-
Type: Improvement
-
Resolution: Unresolved
-
Priority: Major - P3
-
None
-
Affects Version/s: None
-
Component/s: Not Applicable
-
5
-
StorEng - Defined Pipeline
Summary
We want to be able to track actual S3 requests (size of requests, how many, is input/output, cached or not) and have them appear as WT statistics. Right now many of these things are being tracked and reported via a logging mechanism. We really want it tracked in a standard way that can be accessed directly via statistics cursors and pushed into time series files that can be examined by t2.

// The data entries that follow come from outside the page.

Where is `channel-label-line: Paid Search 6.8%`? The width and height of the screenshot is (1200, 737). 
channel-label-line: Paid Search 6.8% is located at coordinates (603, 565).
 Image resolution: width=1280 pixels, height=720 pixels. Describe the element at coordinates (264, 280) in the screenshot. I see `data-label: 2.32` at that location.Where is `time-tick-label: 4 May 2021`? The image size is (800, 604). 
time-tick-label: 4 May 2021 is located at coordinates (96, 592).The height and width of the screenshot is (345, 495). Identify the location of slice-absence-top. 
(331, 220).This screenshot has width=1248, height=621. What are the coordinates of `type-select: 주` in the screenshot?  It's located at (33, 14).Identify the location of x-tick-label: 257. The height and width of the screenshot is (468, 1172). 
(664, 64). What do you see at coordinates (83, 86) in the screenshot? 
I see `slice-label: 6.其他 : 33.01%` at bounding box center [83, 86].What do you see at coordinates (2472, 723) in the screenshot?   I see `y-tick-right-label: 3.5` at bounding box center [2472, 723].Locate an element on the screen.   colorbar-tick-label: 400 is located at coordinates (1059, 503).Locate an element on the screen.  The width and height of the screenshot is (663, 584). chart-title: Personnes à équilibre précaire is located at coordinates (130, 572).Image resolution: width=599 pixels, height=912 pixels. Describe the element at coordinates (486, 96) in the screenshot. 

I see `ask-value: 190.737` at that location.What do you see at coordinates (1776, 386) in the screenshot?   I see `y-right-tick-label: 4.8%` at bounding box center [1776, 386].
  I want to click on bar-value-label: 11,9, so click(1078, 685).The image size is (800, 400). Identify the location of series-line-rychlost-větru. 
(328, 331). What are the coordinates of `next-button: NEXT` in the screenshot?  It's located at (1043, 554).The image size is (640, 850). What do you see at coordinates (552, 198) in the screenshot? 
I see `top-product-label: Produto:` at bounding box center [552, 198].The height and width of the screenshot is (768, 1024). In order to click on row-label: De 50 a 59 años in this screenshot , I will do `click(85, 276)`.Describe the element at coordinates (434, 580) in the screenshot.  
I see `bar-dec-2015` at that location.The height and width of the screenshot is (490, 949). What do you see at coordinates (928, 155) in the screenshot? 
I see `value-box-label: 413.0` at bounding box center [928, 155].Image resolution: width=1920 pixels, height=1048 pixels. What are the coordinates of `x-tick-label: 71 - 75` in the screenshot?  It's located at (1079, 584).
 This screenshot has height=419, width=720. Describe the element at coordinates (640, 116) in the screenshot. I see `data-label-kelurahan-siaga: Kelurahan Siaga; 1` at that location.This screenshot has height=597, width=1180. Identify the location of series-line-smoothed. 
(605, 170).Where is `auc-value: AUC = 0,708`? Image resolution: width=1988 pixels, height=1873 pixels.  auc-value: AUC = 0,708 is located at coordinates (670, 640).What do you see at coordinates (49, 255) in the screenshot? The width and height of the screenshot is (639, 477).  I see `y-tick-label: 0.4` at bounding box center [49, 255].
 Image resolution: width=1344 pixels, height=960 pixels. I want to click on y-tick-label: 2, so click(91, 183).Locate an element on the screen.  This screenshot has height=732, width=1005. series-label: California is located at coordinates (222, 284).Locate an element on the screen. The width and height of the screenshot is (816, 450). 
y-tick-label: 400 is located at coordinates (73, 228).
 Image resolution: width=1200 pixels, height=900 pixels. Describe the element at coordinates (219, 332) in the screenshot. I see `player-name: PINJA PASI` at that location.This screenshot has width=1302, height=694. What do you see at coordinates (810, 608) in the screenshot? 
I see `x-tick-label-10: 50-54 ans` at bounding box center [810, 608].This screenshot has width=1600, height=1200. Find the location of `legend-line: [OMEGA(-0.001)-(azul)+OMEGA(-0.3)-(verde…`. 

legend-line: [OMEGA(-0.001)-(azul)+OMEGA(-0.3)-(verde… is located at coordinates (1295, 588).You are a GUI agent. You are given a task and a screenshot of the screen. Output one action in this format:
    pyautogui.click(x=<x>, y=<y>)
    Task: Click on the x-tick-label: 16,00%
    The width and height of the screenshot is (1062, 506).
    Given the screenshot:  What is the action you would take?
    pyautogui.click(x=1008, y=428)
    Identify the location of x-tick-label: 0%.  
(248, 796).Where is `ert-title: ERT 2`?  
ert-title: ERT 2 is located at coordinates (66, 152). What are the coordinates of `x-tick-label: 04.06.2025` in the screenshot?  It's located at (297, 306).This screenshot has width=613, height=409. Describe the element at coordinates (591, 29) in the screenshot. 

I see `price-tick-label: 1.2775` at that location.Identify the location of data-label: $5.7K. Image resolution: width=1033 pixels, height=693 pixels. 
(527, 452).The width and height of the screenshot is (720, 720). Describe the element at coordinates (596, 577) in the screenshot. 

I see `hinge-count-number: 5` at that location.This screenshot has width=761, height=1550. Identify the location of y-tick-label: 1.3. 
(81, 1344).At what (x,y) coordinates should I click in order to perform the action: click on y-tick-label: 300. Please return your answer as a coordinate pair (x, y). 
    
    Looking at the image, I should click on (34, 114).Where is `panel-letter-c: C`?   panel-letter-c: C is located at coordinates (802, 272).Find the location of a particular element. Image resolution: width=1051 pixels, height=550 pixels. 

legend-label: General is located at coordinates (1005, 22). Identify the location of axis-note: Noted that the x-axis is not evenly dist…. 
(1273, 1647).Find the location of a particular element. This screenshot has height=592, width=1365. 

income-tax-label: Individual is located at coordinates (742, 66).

TBD on whether we want to make a general solution for extension statistics, or something more specific that models perhaps current file system statistics. Read/write to disk storage already has counter, size and latency stats, so maybe there's a way we can reorganize software (abstract out the "I/O stats collection"so it can be used by both. Note that the S3_store I/O calls are triggered indirectly by a WT_STORAGE_SOURCE->ss_flush call, it is not the individual WT_FILE->write calls that cause the S3 transfer to happen.
Motivation
- This came out of discussions with steve.kuhn@mongodb.com and keith.smith@mongodb.com. We want to make technical and product decisions based on real data. The data to be collected by microbenchmarks in PM-2524 touch the surface of what we need.
Acceptance Criteria (Definition of Done)
Ideally, we'd have the ability to look at number and size of S3 put/get calls along with latency and access this with statistics cursors and t2. We'll need some simply (probably python) tests to show this - at least the statistics cursors part.